Data:
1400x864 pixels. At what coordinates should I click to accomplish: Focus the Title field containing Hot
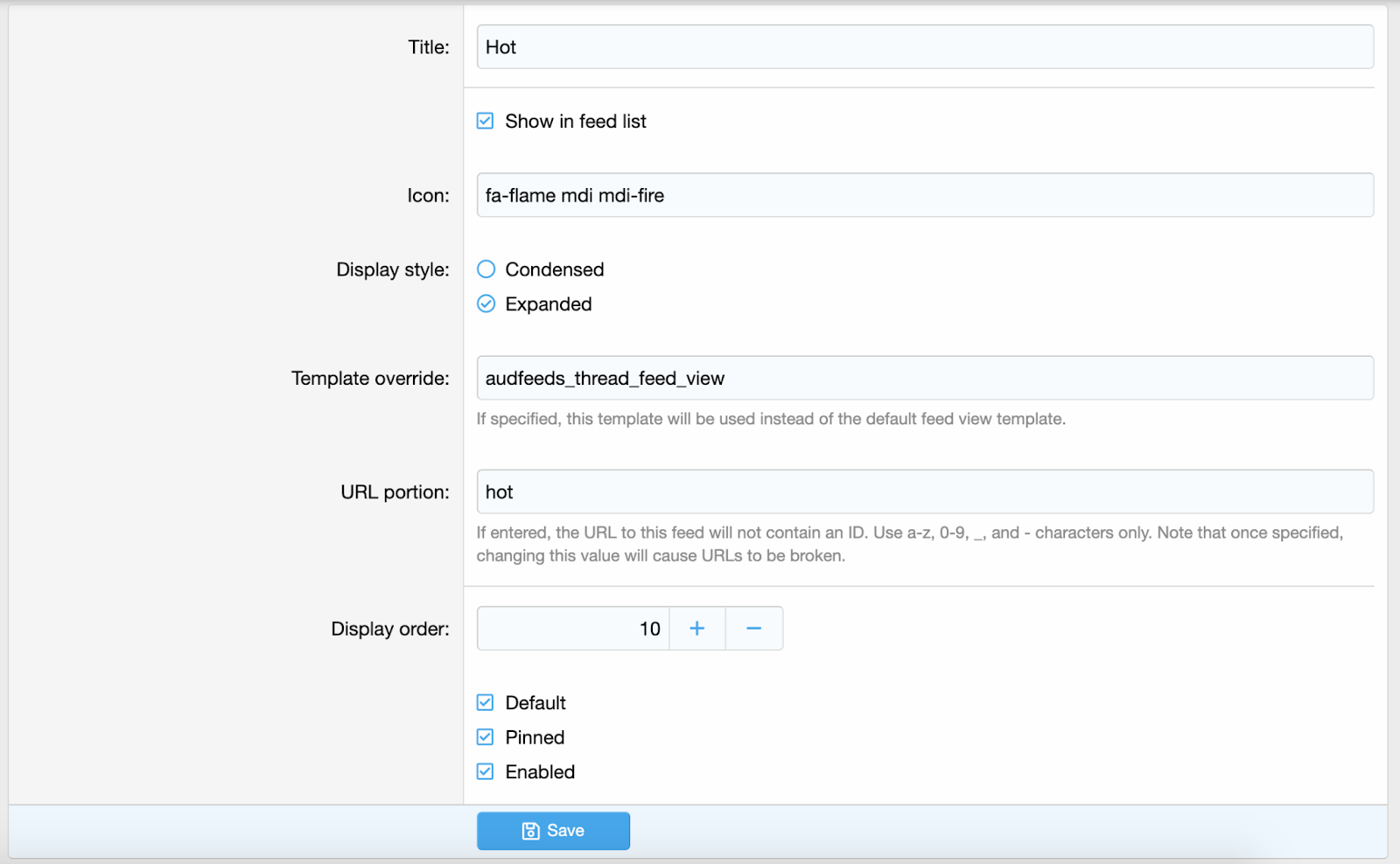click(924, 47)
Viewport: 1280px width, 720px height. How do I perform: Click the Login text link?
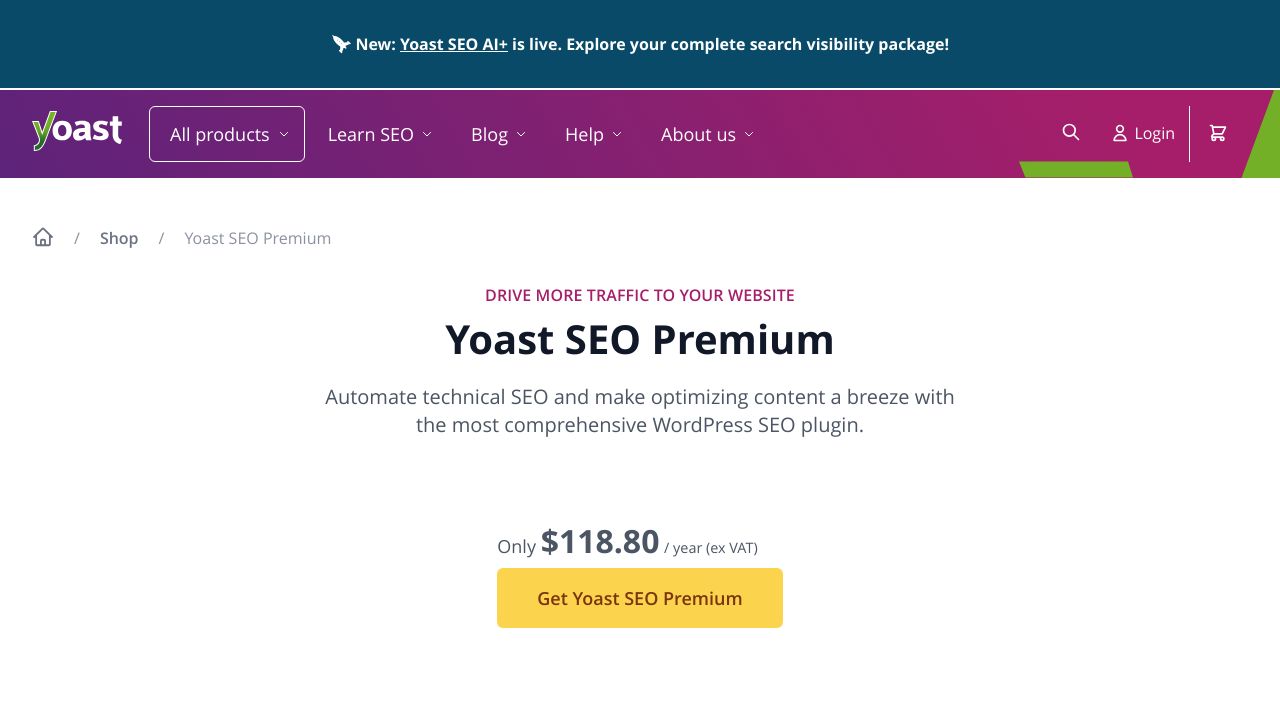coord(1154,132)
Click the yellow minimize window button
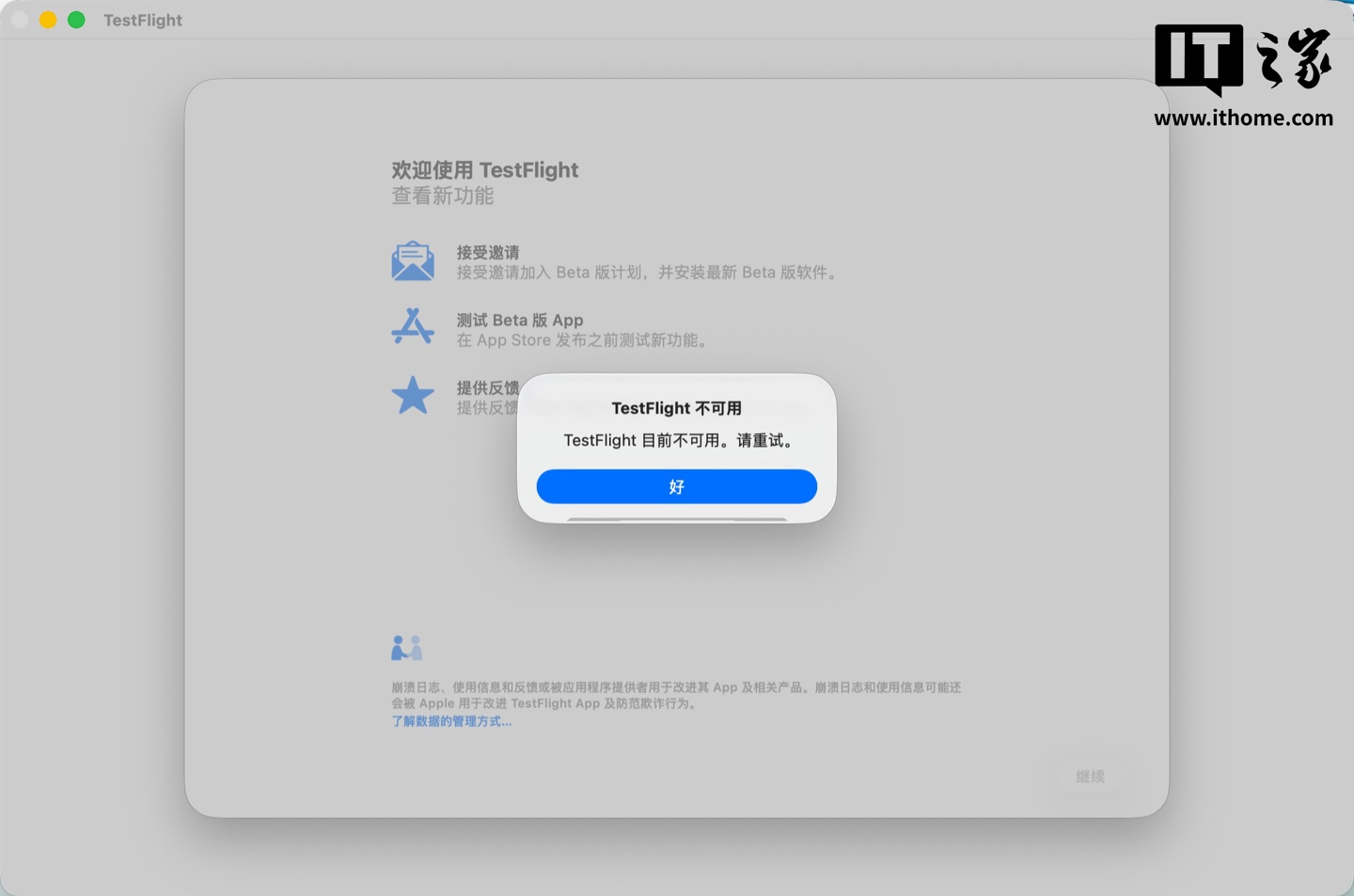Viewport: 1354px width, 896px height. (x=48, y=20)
* * *
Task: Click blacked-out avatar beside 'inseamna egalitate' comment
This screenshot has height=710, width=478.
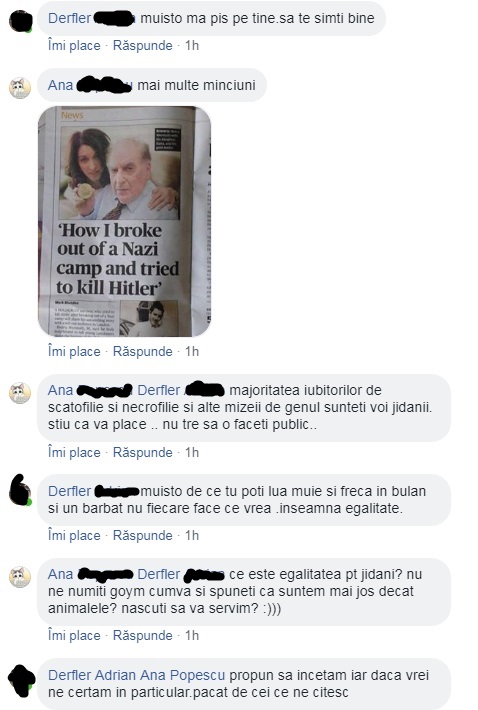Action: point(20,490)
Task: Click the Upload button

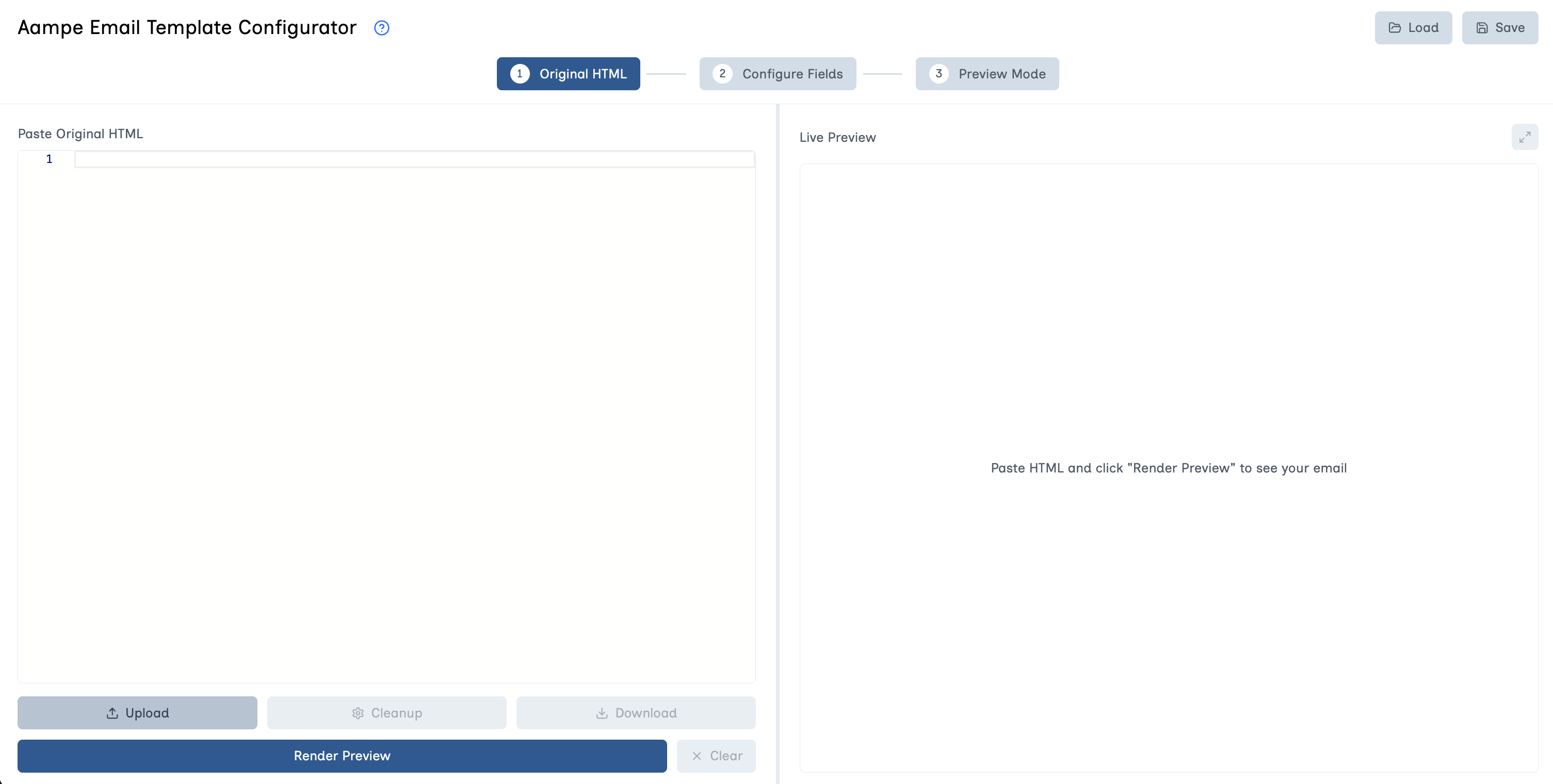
--
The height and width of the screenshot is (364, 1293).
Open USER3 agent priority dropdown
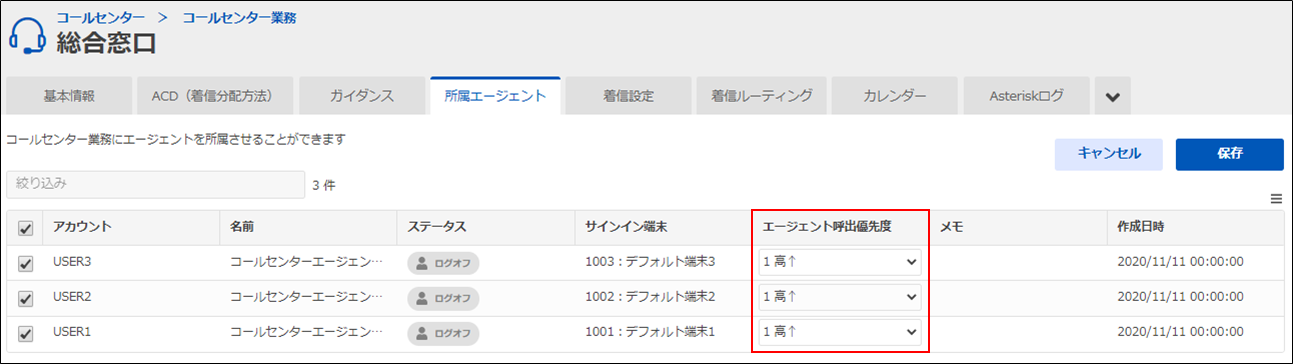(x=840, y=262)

Short exercise:
Rewrite the lines of the items from the line that contains "The height and" through the line that contains "(x=840, y=262)", switching "dropdown" to "menu" and changing nothing else. Leave the pictures out of your answer.

Expected answer:
The height and width of the screenshot is (364, 1293).
Open USER3 agent priority menu
(x=840, y=262)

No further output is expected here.